The study enrolled 121 patients with oligometastatic ccRCC who received targeted radiation without systemic therapy. Results presented on April 28 showed a median progression-free survival (PFS) of 18 months and a median systemic therapy-free survival (STFS) of 34 months.
"Importantly, overall survival was not compromised," Dr. Tang explained. "We observed overall survival rates of 94% at two years and 87% at three years, comparable to what we would expect with standard systemic approaches but without the associated toxicities."
The researchers also evaluated a novel tumor-informed circulating tumor DNA (ctDNA) assay to detect molecular residual disease (MRD). Patients who were MRD-negative at baseline achieved a median STFS of 54 months compared to 27 months for MRD-positive patients.
"These findings demonstrate that metastasis-directed radiation therapy can help patients avoid systemic therapies without compromising outcomes," said Dr. Msaouel. "Additionally, the ctDNA assay proves to be a useful personalized prognostic biomarker for identifying patients most likely to benefit from this approach."
Engineered Exosomes Target KRAS Mutations in Pancreatic Cancer
KRAS G12D mutations occur in over 40% of pancreatic cancer cases, but existing KRAS inhibitors have not produced durable responses, partly due to the immunosuppressive tumor microenvironment.

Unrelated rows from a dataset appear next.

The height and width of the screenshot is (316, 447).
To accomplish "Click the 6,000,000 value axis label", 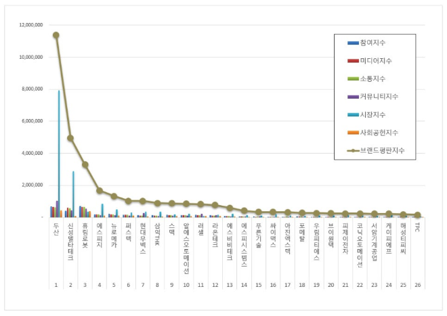I will [x=30, y=121].
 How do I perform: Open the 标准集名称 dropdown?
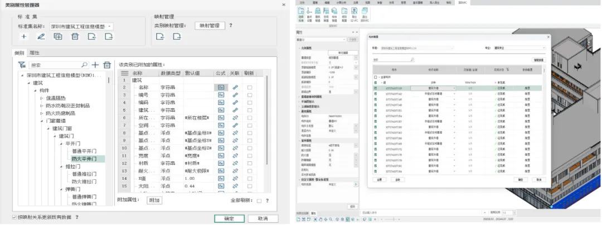click(x=110, y=26)
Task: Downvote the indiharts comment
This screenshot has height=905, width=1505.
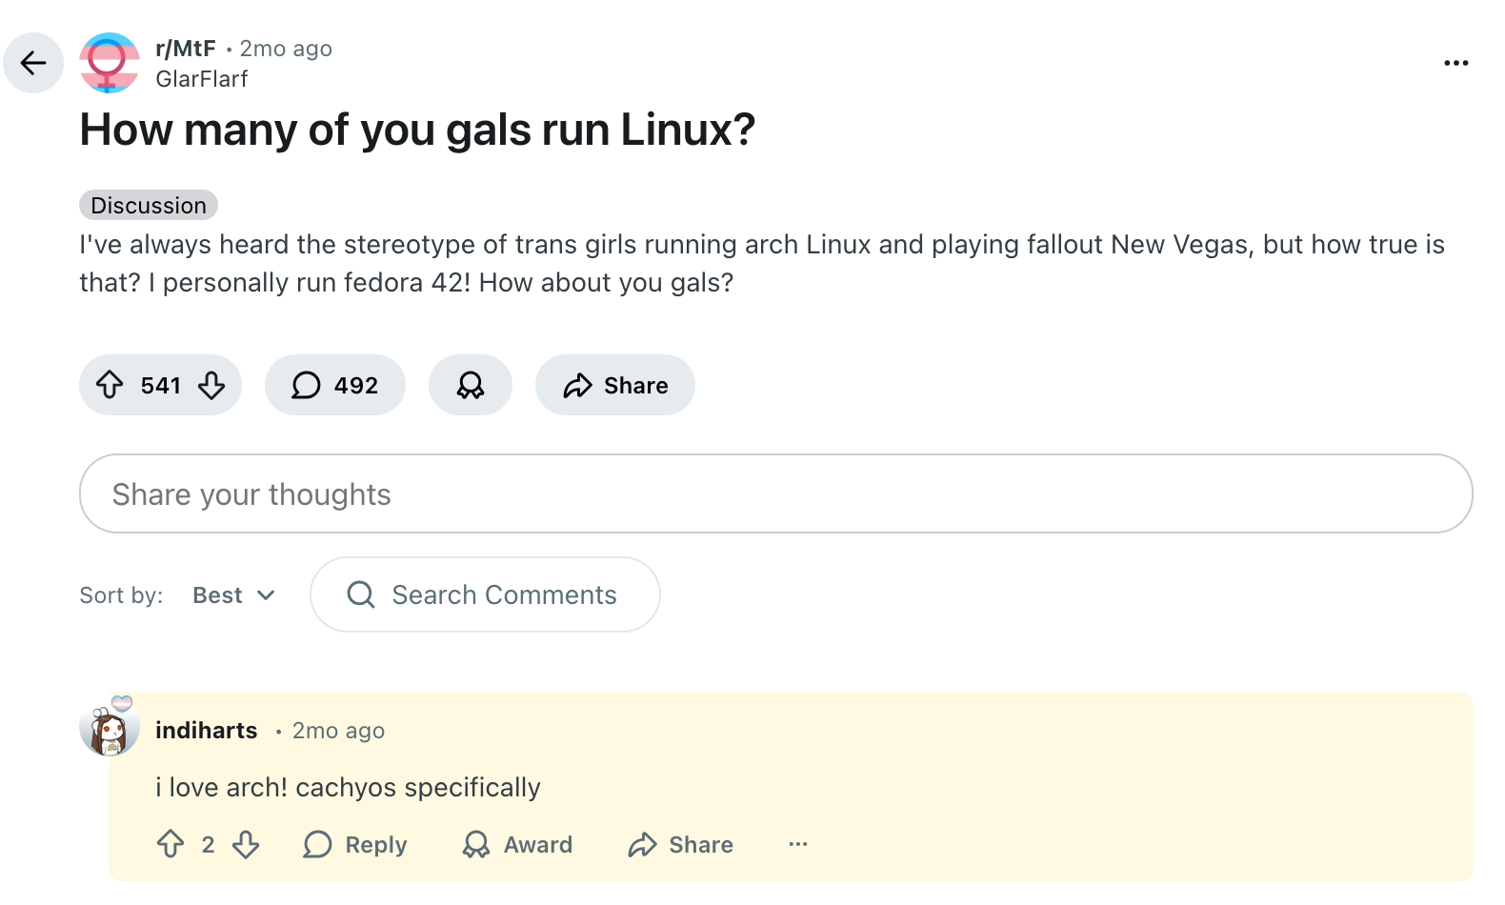Action: [x=246, y=844]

A research team led by Drs. Valerie LeBleu, Shubham Pant, Elizabeth Shpall, and Brandon Smaglo conducted a first-in-human Phase I dose escalation trial examining engineered exosomes—small extracellular vesicles derived from bone marrow cells—designed to deliver small interfering RNA (siRNA) that silences the KRAS G12D gene in cancer cells.
The trial included 12 patients with metastatic pancreatic cancer. Results presented on April 29 showed that six of the 12 patients receiving all exosome doses achieved stable disease in target lesions, with no dose-limiting toxicities observed.

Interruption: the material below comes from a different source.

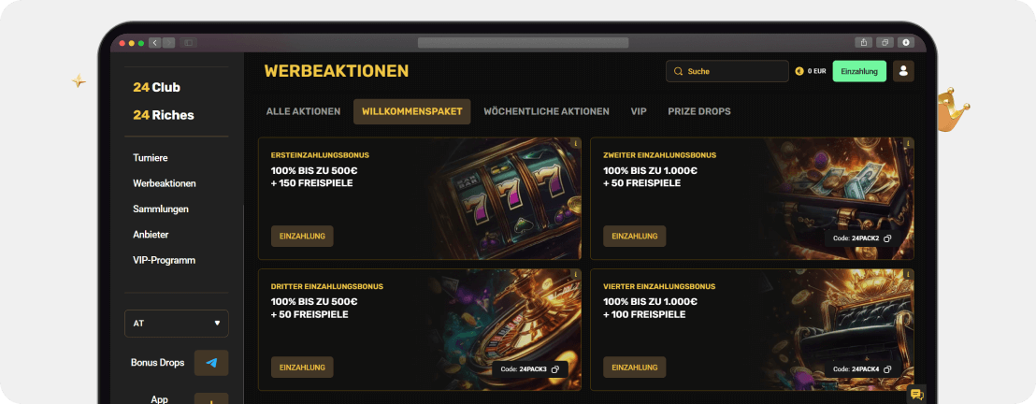1036x404 pixels.
Task: Open the 24 Riches sidebar link
Action: tap(164, 115)
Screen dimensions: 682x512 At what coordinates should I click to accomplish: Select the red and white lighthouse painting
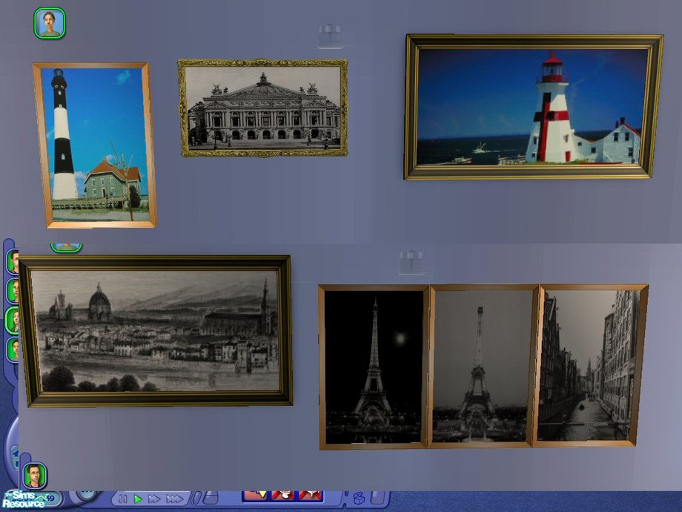coord(533,107)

"We noted a reduction in KRAS G12D circulating DNA post-treatment, confirming the mechanism of action," said Dr. LeBleu. "Further in vivo analysis revealed that these exosomes could work synergistically with immune checkpoint blockade to reprogram the tumor microenvironment and potentially overcome treatment resistance."
Based on these promising results, the team is planning a Phase II trial investigating the combination of engineered exosomes with immune checkpoint inhibitors.
Clinical Implications and Future Directions
These three studies represent significant advances in personalized cancer treatment approaches. The NeoAg-VAX platform demonstrates the feasibility of truly individualized cancer vaccines, while the metastasis-directed radiation therapy offers a less toxic alternative for kidney cancer patients. The engineered exosome approach provides a novel method to target previously "undruggable" KRAS mutations in pancreatic cancer.
Dr. Peter Pisters, president of MD Anderson, commented, "These innovative approaches exemplify our commitment to developing more effective and less toxic cancer treatments. By targeting the specific molecular drivers of each patient's cancer, we aim to improve outcomes while maintaining quality of life."
Additional research from MD Anderson presented at AACR 2025 included early clinical trial data from the ATR kinase inhibitor ART0380 in advanced solid tumors. This targeted therapy was initially discovered and developed by MD Anderson's Therapeutics Discovery division and licensed to Artios Pharma.
The convergence of these approaches—personalized vaccines, targeted radiation, engineered delivery vehicles, and novel inhibitors—highlights the rapidly evolving landscape of precision oncology and offers new hope for patients with difficult-to-treat cancers.